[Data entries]
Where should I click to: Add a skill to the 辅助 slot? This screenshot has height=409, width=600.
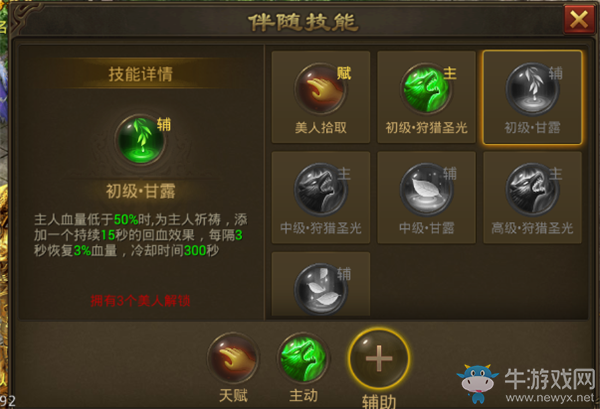(x=379, y=358)

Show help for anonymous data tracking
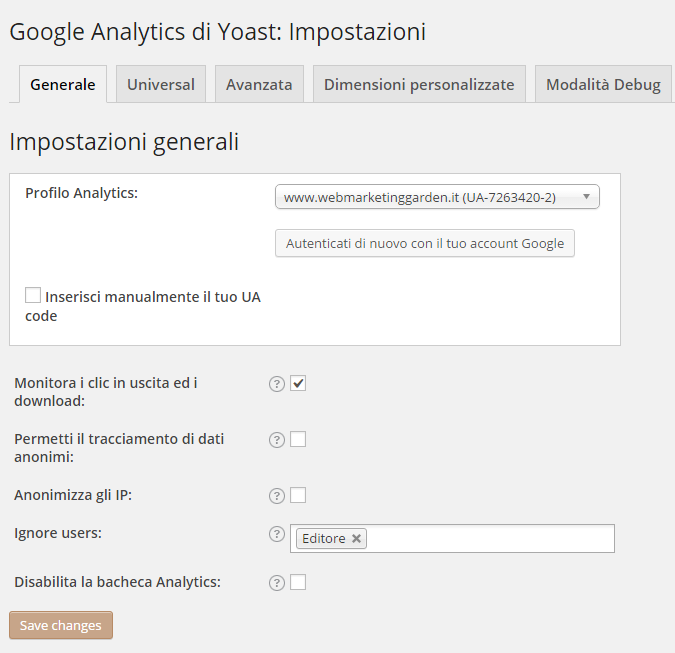pos(277,440)
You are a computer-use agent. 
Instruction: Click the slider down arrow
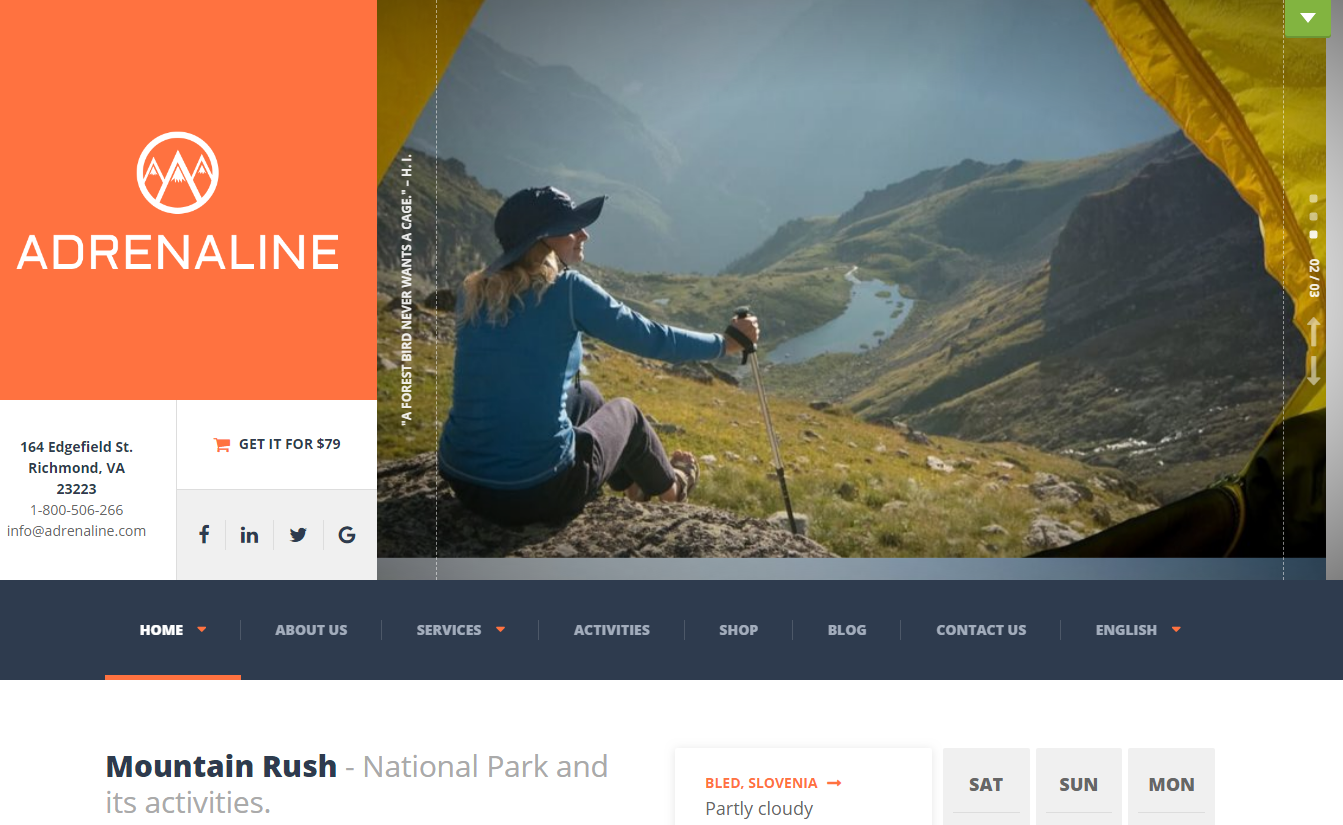click(x=1313, y=369)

- What you will do -
Set the records down again exactly, with no pictures.

- Solution to this task -
Where should I click to: Add a skill to the 辅助 slot? This screenshot has height=409, width=600.
(x=379, y=358)

Show help for anonymous data tracking
pos(277,440)
You are a computer-use agent. 
Instruction: Click the slider down arrow
click(x=1313, y=369)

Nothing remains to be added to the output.